The Yorkshire Party has criticised the proposed West Yorkshire Devolution Deal’s ‘undemocratic voting rules and woeful lack of funding’, and called for properly funded OneYorkshire devolution. If Mayoral elections go ahead, the Yorkshire Party campaign on a platform of fighting for ‘real devolution’.
Yorkshire Party leader, Bob Buxton, said: “We’re disappointed that the people of Yorkshire have never been given the option of OneYorkshire devolution. 90% of councils in Yorkshire supported OneYorkshire devolution but their opinion has been ignored and public opinion has never been sought.” Dr Buxton added: “The West Yorkshire deal acknowledges that Yorkshire needs more
powers over transport than are proposed, so why not deliver these powers? Instead, Westminster is giving us HS2 rather than Hull-Liverpool and sufficient local railways.”
The Yorkshire Party’s response to the consultation, which closes on July 19th , criticises the level of funding. “The Deal claims the West Yorkshire Investment Fund will ‘deliver a programme of transformational long-term investment’, however, Government will only provide £38 million per year for the Fund. That works out to about £16 per person.” The Mayor will have tax-raising powers, which the Party fears will lead to “West Yorkshire residents paying higher taxes, to compensate for underfunding from central Government and decades of underinvestment,” and calls for a “fair share” of public spending.

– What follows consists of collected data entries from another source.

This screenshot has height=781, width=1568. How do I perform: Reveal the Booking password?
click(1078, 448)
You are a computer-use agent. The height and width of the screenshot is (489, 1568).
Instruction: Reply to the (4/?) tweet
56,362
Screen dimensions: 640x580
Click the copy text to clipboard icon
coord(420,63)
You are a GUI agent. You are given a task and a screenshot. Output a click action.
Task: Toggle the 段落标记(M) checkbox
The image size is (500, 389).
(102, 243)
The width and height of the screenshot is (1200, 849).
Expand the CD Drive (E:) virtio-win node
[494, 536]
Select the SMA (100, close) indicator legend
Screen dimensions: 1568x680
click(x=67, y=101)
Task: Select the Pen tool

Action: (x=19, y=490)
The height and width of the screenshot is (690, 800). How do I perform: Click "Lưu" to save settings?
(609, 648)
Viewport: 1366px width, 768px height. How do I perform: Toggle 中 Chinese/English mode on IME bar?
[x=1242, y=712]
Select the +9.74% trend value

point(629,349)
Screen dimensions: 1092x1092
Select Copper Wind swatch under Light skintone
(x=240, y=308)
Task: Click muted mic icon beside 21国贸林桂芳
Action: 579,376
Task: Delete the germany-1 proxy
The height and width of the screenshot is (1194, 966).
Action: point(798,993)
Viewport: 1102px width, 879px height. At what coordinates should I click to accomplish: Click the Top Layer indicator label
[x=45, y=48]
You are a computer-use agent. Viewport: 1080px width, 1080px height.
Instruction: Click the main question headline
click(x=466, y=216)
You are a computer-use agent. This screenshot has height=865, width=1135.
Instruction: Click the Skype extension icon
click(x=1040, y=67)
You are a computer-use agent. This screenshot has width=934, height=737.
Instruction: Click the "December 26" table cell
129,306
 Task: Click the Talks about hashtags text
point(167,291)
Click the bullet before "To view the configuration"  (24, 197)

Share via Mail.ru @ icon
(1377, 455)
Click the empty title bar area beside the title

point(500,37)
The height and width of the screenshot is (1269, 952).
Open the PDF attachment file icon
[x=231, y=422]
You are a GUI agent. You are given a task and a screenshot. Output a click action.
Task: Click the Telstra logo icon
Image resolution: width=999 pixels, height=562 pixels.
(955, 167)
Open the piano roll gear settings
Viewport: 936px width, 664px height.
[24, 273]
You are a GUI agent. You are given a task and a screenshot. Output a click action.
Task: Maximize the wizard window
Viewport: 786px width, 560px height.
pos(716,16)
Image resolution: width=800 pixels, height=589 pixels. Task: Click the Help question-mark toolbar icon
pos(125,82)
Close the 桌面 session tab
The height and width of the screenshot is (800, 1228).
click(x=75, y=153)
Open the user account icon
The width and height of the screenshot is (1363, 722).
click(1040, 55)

The Mayor will be the chair of the West Yorkshire Combined Authority (WYCA).
Dr Buxton criticised the proposed “over-complicated and inconsistent voting rules”, which he explains may lead to deadlock on WYCA. “The Mayor is responsible for proposing the Spatial Development Strategy but it requires the unanimous support from the five council leaders. Worse still, extra members appointed for so-called ‘political balance’ may vote on amending the Mayor’s budget. How, in a democracy, can unelected members vote on such crucial issues? Equally undemocratically, the Mayor will wield some influence over York but the people of York don’t get to vote in the mayoral election - why?”
Dr Buxton concluded: “A OneYorkshire Parliamentary model, with simple majority voting, would avoid these pitfalls. It would also give the people of Yorkshire the power to decide Yorkshire’s future.”